Sabe Dios cuál fue la conversación durante aquella primera lección en hacer su arroz blanco. No es importante.

 

“Ah, mira. Ya se secó,” dijo al rato, levantándose enérgicamente. “Ahora le agregamos un poquito de manteca.”

 

¡Manteca!

 

“Esto le da saborcito,” decía mientras bajaba la más enorme lata de manteca Crisco que jamás yo había visto.

 

“Sí. Un poquito de manteca da sabor.” Y con eso mi abuela tomó un cucharón sopero repleto de manteca y lo agregó al arroz blanco.

 

Sentí un escalofrío por todo el cuerpo. Así que éste era el ingrediente secreto. Nunca había visto usar tanta manteca. Y consciente no de razones de salud sino de una figura esbelta, vi derretirse el Crisco e imaginé engordar mis caderas.

 

“Ya está” sonrió.

Llenó dos pequeños platos soperos.

“A probar.” Paradas junto al mostrador de la cocina, el arroz blanco con manteca se derritió en mi boca. ¡Qué delicia! Y qué sonrisa de orgullo de mi abuela.

 

Hoy, han pasado más de treinta años desde aquella primera lección en cómo preparar su arroz blanco, y ahora la veo agachar la cabeza para mejor ver la olla bajo la pila de agua fresca.

 

“Siempre recuerda de lavarlo hasta que el agua salga clarita, clarita.” Asiento con una sonrisa, rechazando el impulso de decir que se han escurrido muchos nutrimentos también. Esta es la receta de mi abuela.

 

“Pero ¿por qué tanto interés? Tú no cocinas mucho ¿verdad?” Pone la olla dentro del recipiente eléctrico, una modernización en su cocina en las últimas tres décadas.

 

“No. Pero cuando haga arroz, quiero que sea como el tuyo, y nunca lo es.”

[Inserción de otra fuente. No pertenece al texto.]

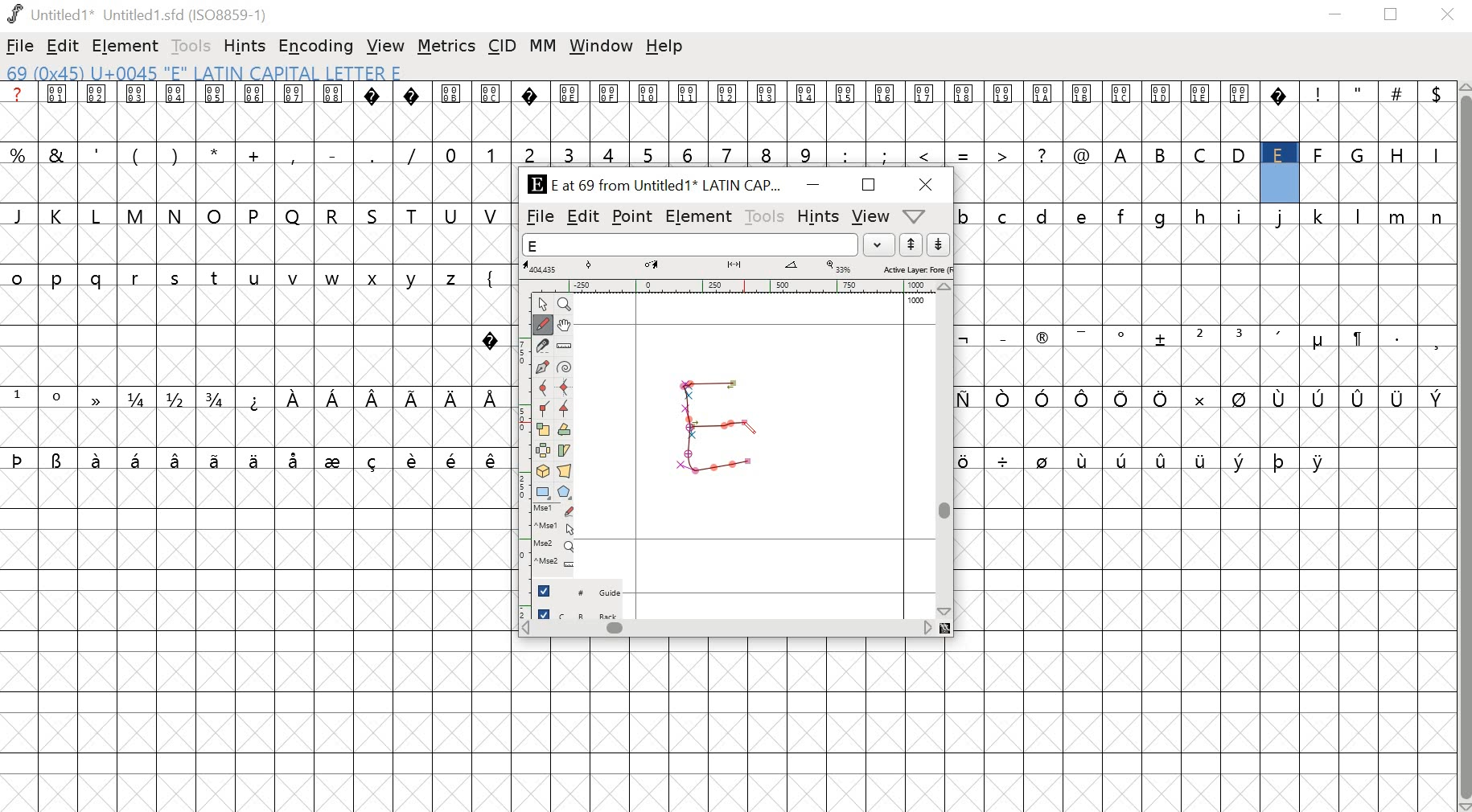 This screenshot has width=1472, height=812. Describe the element at coordinates (246, 46) in the screenshot. I see `hints` at that location.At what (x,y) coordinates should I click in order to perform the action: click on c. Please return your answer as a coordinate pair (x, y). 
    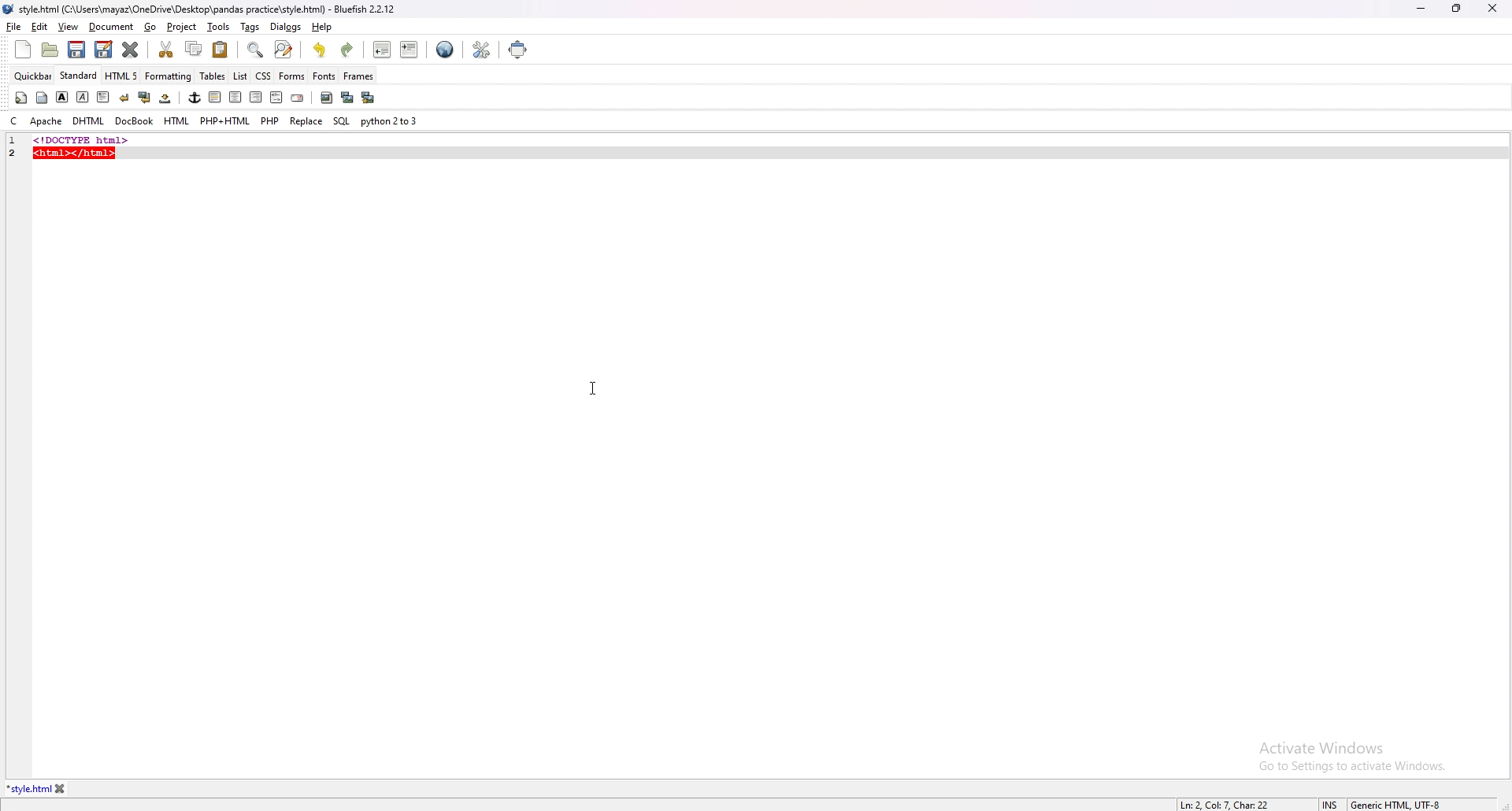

De sus labios no brota la pregunta que otros harían: Profesora que eres ¿cómo no has aprendido después de tantas otras veces? Disfruta de mi compañía y yo de la suya. Nos sentamos a esperar a que se seque.

 

“Cuéntame de ti, Mima Otra. ¿Qué hay de nuevo e interesante por aquí?”

 

“Ay, mi nieta...” comienza una larga conversación de mil y una preocupaciones, mil y una alegrías, mil y un recuerdos.

 

Soy yo la que alienta y apoya ahora, la que halaga su vida de noventa y tres años. Me quiero llenar de ella.

 

Al rato le recuerdo que sonó el timbre de la olla y el arroz ya está seco, y con dificultad se levanta de la silla de la cocina. Le alcanzo el bastón comprado en los últimos meses.

 

“Ave María,” me regaña con una sonrisa. “No lo necesito para dar tres pasos.”

 

“Con tu problema en el tobillo, es bueno que te acostumbres a usarlo.” Me complace y toma el bastón. Sé que será desdeñado cuando me vaya. “Y ahora un poquito de manteca...”

Suspiro, rezando que yo tenga los genes anticolesterol de mi abuela. “Esto le da saborcito.”

 

Le alcanzo dos pequeños platos soperos para hacer nuestra prueba. Esta vez nos sentamos a la mesa para probar lo que ya sabemos no tiene comparación alguna.

 

“¡Qué rico, Mima Otra!”

“Sí que todavía puedo hacer buen arroz ¿verdad?” me sonríe dulcemente.

“El mejor del mundo.”

Y entre risas y conversaciones, en su pequeña cocina bañada en la claridad de la mañana, le pido a Dios que me dé más oportunidades de aprender a hacer arroz blanco con manteca otra vez, otro día, con mi abuela.